Regardless of the diff selected, hashrate measurements based on shares * difficulty are subject to swings based on luck. The lower the share count (higher the diff), the more luck affects the hashrate, and the wilder the swings. Thus, to have a statistically meaningful hashrate measurement, you need enough shares to reduce the effect of luck as much as possible. The 5m reading on the ASIC are not suitable for this, especially when trying to verify the result of single digit OC changes, and short term pool readings are even worse.
You need 1200 shares just to get to an expected variance of +/- 10% with 99% confidence. E.g. for an expected hashrate of 1TH/s, in 99/100 measurements after 1200 shares, you will have a reading between 0.9TH/s and 1.1TH/s. You need 4800 shares to reduce that variance to +/- 5%. Many pools are using difficulties that produce share rates in the ~5 shares/min range. Therefore, just to get a hashrate reading with an expected variance of <= +/- 10%, you would need a 1200 / 5 = 240 minute, or 4 hour reading. If you want a reading with an expected variance +/- 5%, you would need over 16 hours of data. You will never be able to confirm the results of an OC level below the expected variance of a given timeframe. For example, you cannot possibly determine whether a 5% OC is working properly in a 4 hr / 1200 share window having 10% expected variance. Even at 16hrs / 4800 shares, the expected variance can completely cancel out a 5% OC.
And this leads to the crux of the issue - most pools do not provide anything higher than a 24hr measurement, which at ~5 shares/minute means roughly 7200 shares, which is still a 4% expected variance. You need 10K shares just for 3.3% variance, and about 100K shares for a 1% variance. The 30m reading in the ASIC UI should have around a 2% variance, and the new 2hr reading should have less than 1% variance, but neither reflect the pool rejects. Therefore, the only solution then, is to find a pool that lets you set your own difficulty, so that you can generate a statistically relevant number of shares for their available timeframes. Herominers is one such pool that allows this.
The best option for setting your own diff and seeing long enough measurement timeframes is solo mining to your own node and the kaspa-stratum-bridge. The default vardiff settings will produce a minimum 20 shares/min, which is enough to have <= +/- 5% variance in 4hrs, and the dashboard (grafana) allows measurements in any timeframe/resolution you want, including signficantly longer timeframes than 24hrs.

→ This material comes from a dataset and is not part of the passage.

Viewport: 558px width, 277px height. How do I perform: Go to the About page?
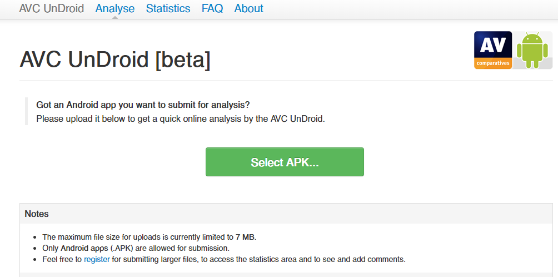coord(249,8)
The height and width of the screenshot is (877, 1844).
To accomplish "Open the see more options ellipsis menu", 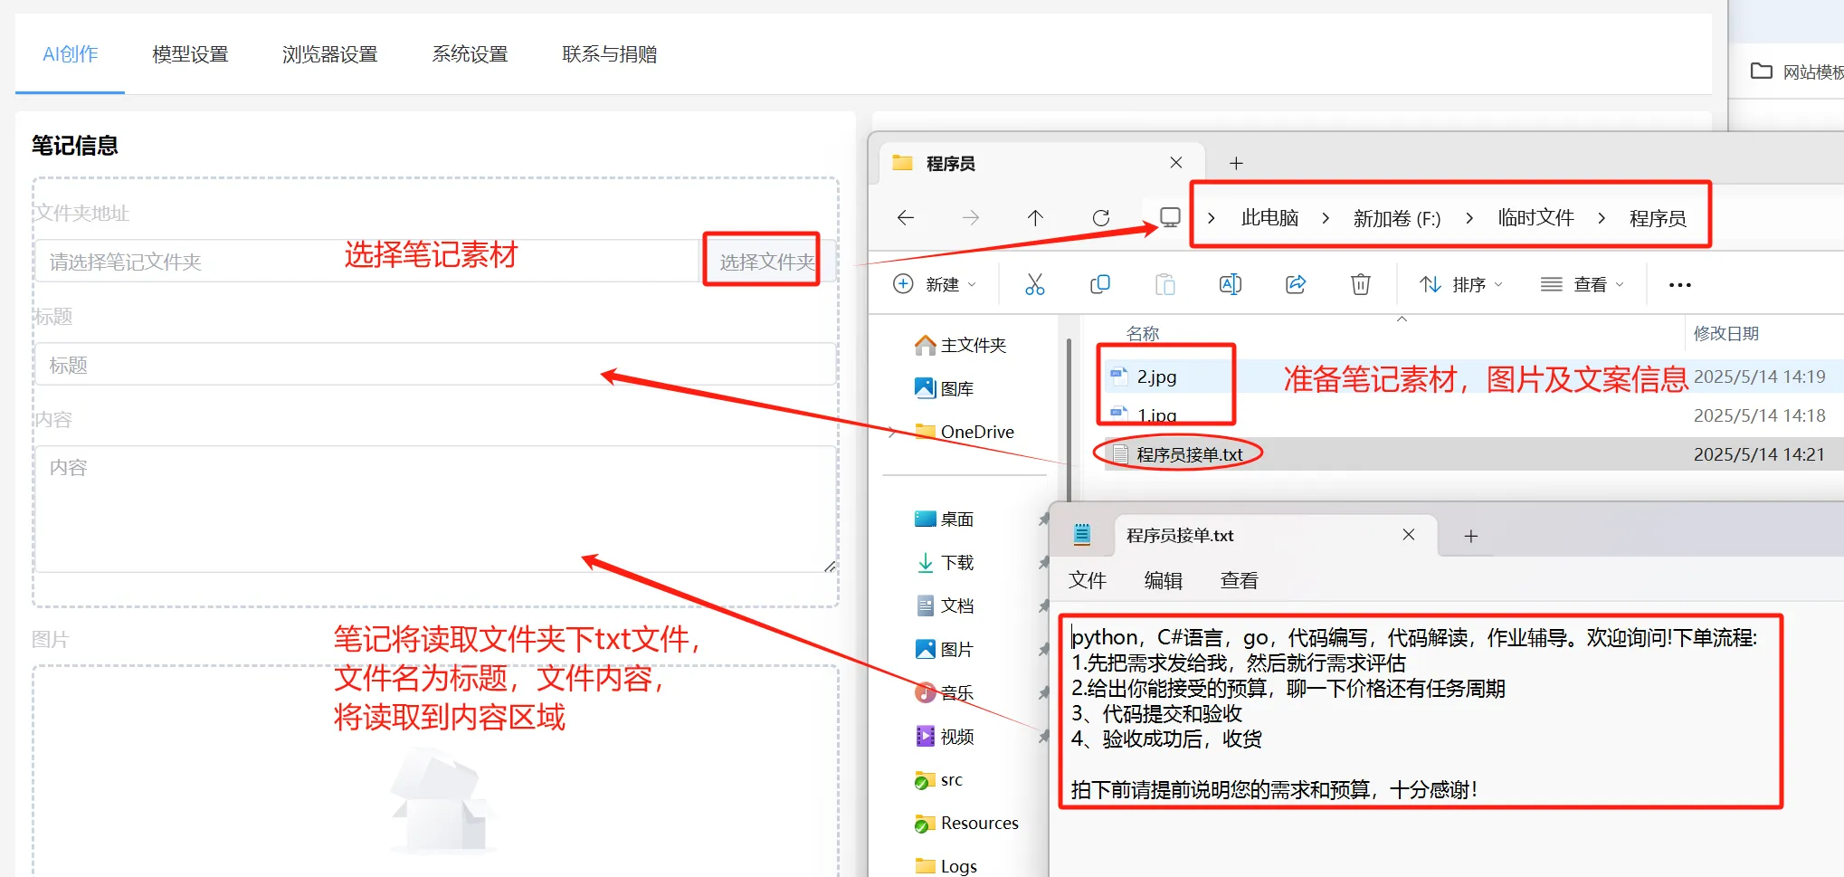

As a concrete example of the difference between valid and invalid measurements (as well as how kaspa-stratum-bridge can help), here's the hashrate readings of 3 machines using diffs producing >= 30 shares/min, a KS0 at 51% OC, a KS1 at 37% OC, and a KS3M at 1% OC. The measurements are, from top to bottom, 24hrs (>= 43K shares), 1hr (>= 1800 shares), and 30m (> 900 shares). You can see how divergent the measurements can be from expected for the shorter timeframes:
In short, if you are trying to confirm the effects of a small OC on the ASIC UI, you will need to use the 2hr reading, but you won't know whether you're generating shares that would be rejected. To get the full picture, you will need a long term measurement from a pool that allows high share rates - and there are no options I can point to that can do this at this time, other than mining to your own node + kaspa-stratum-bridge.